When I followed links to previous stories and studies that have been done, there was one story that reinforced the need to do thorough, inclusive surveying if your goal is to be welcoming to everyone. What a study in Houston found was that Whites, Blacks and Latinos had different priorities for parks.

“…the majority of respondents replied that they wanted their neighborhoods and parks linked to biking and walking paths. The problem with that survey is that about two-thirds of the respondents were white with household incomes over $75,000…

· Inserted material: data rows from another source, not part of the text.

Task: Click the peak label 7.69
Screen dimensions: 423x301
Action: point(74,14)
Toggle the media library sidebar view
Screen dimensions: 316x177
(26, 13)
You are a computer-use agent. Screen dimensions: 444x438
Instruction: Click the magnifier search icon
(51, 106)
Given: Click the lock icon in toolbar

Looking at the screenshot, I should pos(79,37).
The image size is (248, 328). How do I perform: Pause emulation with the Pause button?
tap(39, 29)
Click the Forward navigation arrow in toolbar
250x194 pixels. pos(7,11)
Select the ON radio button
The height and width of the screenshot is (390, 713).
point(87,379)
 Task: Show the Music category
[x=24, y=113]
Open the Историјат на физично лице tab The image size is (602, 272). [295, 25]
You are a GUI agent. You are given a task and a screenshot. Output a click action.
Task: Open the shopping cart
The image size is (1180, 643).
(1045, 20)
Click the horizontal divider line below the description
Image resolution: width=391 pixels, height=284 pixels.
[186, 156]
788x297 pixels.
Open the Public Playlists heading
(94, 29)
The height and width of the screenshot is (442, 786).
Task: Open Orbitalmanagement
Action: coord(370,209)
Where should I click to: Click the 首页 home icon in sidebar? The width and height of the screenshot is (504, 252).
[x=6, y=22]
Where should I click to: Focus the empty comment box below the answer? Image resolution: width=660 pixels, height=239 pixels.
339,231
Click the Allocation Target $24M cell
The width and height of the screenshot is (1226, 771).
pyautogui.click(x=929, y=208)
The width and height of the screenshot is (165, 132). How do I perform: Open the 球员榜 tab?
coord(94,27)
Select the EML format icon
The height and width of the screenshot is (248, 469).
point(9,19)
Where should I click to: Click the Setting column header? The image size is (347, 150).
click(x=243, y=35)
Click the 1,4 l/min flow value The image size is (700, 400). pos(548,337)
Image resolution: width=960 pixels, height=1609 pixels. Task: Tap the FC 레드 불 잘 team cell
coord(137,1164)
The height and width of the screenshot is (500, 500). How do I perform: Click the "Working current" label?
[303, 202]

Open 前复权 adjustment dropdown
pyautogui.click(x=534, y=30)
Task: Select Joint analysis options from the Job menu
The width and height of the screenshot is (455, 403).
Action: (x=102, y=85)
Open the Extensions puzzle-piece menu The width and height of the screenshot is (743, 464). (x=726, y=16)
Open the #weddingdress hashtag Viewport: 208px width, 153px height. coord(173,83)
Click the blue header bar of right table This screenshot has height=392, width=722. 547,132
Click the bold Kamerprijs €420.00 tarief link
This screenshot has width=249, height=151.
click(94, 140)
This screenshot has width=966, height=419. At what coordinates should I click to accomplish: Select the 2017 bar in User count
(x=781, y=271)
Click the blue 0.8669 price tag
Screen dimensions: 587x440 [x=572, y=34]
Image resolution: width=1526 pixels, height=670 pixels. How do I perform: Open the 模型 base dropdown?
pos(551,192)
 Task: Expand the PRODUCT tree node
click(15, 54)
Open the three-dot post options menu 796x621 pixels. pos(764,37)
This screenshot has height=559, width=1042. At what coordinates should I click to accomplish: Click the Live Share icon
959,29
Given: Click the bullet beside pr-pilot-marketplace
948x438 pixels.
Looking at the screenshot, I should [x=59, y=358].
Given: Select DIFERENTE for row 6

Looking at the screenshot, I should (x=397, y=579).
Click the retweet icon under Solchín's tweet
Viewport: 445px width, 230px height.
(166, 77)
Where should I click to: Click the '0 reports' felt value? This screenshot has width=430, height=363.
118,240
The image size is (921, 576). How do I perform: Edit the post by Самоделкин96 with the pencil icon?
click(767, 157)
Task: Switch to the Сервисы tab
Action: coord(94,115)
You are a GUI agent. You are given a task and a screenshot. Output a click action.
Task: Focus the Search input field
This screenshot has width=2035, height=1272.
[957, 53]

To correct this misrepresentation, a group of researchers from Rice University, conducted another survey, … This one was targeted at African-American and Latino neighborhoods … Lo and behold, the priorities differed from those of the initial survey. As the researchers write in the report about the surveys, “More Inclusive Parks Planning: Park Quality and Preferences for Park Access and Amenities”:

‘Neighborhood connectivity to parks was not a salient issue among park users in these neighborhoods, although this had been a primary finding from the 2014 Master Plan Survey and a favored option of 31 percent of respondents in our closed-ended question. Instead, they envisioned a diverse set of new or improved amenities—most prominently, restrooms and water fountains, and an array of recreational infrastructure—in better maintained and safer parks.’

In fact, connectivity was ranked last among priorities for black and Latino Houstonians. What do they want for their parks? Not only clean, functioning public bathrooms, but also better lighting to make parks safer at night and better playground equipment that’s not prone to breaking down.

I call attention to this because many arts organizations have become more determined to be more welcoming to a wider range of their community, but may be making the wrong assumptions about what everyone feels they need.

One of the first things I paid attention to when I started my current job going on three years ago was where bus stops were located relative to my venue and how late they ran, assuming that more people would consider participating in events if public transportation was available. I know it is a big factor in my community when it comes to getting to work, but perhaps it isn’t among the top impediments for everyone when it comes to attending a performance. (It may be easier to coordinate car pooling with family/friends to a single event than getting to work every day, for instance.)

Being viewed as welcoming to more people is likely to require putting in the time to collect data and build relationships with the people who can provide an accurate picture of what is most important.